Evolution, on the other hand, a true science, only persuades one-third of our people.


Evolution is true science. It can be tested. Intelligent design (the new language of creationists) is a faith or cult - not testable. It says we’re being evolved in a plan by some “thing” we can’t see or measure.

I don’t care if you believe that. I respect faith. But to want to teach it to children in public schools is like teaching that crystals have healing powers.

As the eminent Oxford zoologist Richard Dawkins says: “Why insist on adding in a diety?” He calls God a “gratuity.” That is to say, if there were one, what would it matter to those who don’t believe? Life goes on. We’d keep evolving either way.

Science is about finding physical evidence in our world. Religion is personal belief. No evidence required.

I’d have no problem with a sociology or politics class discussing the evolution vs. intelligent design argument as a social phenomenon, but to teach I.D. in a science course as an “alternative theory” is ridiculous. It’s no theory at all.

Teaching that would run against grain for most trained science teachers. A study done seven years ago showed that only 7 percent of National Academy of Sciences members believe in God. Only 5.5 percent of all biologists.

So this comes down to a whole lot of parents, politicians and religionists who want kids to learn Genesis or some variation of it in public schools.
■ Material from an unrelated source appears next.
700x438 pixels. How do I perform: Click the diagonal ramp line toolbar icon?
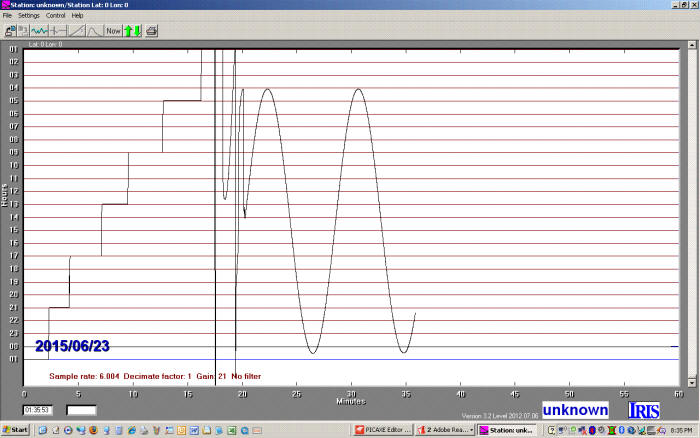coord(76,31)
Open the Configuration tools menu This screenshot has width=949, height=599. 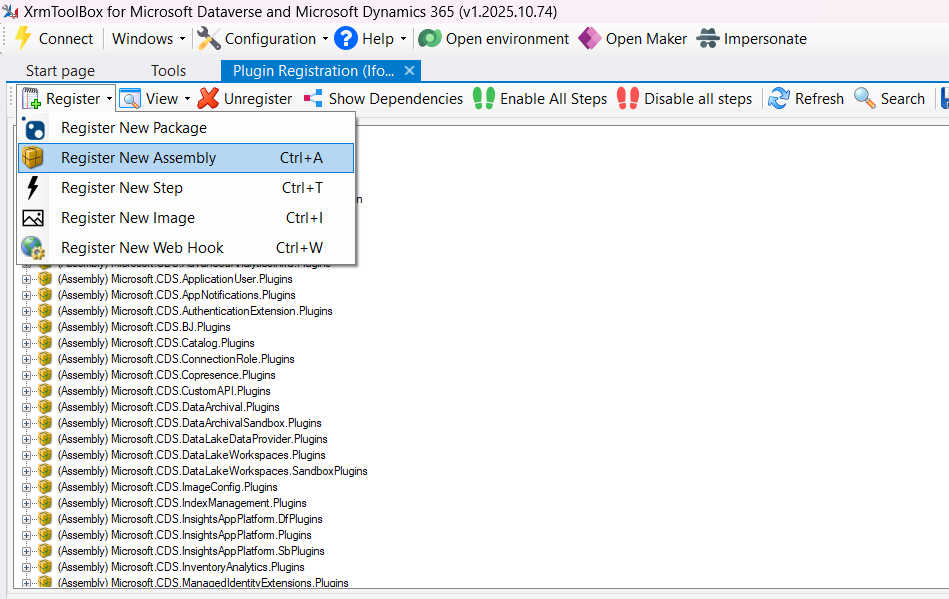[x=262, y=39]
Then there’s me, most scientists and maybe a dozen people I know who say that’s unacceptable.

Can my smallish side possibly win out?


The Honolulu Advertiser’s managing editor came close to saying it all for me in her two-Sundays-ago column: The paper’s series about sending our convicts far from home to do their time is an “investment in readers’time” - i.e. boring and likely left unread.

The points of the articles were that families can’t visit prisoners sent to Mainland jails, kids suffer because they have nothing but occasional phone contact with those moms or dads, the inmates don’t get drug treatment (very little here, either), they get involved with gangs and are not prepared to re-enter Hawaii society.
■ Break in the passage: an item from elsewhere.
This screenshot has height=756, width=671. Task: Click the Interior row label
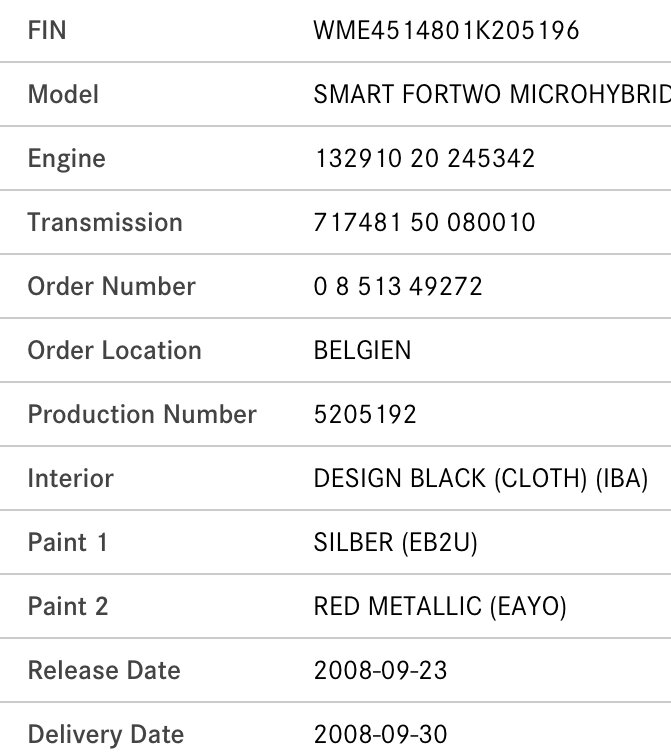tap(70, 478)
Also, we’ve sent more than $175 million out of state that could be kept here, although labor costs are much higher here and new prison space on Oahu is hard to come by.

So maybe I should be sympathetic? Why do you suppose it is that I don’t care?
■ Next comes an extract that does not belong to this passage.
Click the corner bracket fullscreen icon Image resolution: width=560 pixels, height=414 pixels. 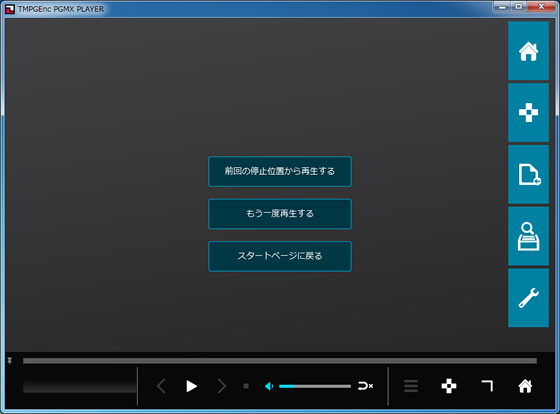487,386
Probably because I figure that once you’re a convicted felon you lose the right to ask anything of society other than lawful treatment behind bars - wherever those bars may be. We don’t love felons, whether of the Class A violent variety or the Class C drug abuse type. We want to be rid of them.

Good people have been urging us to reform our penal system for half of the past century. Fact is, we’re lock-‘em-up folks at heart. A woman I know had her van violently car-jacked by a guy who brutally tossed her on the road and almost ran over her. I hope they put the guy away and lose the key. I don’t say “Gee, maybe he had a bad family life and needs drug treatment and counseling.” They can put him to work digging holes in the Nevada desert for all I care.

So thanks for telling me about the out-of-state incarceration of our criminals and how hard it is on them.

But to be honest, you didn’t cause me any tears.

(Oh-oh, I think I just booted myself out of the Liberal Journalists’ Society.)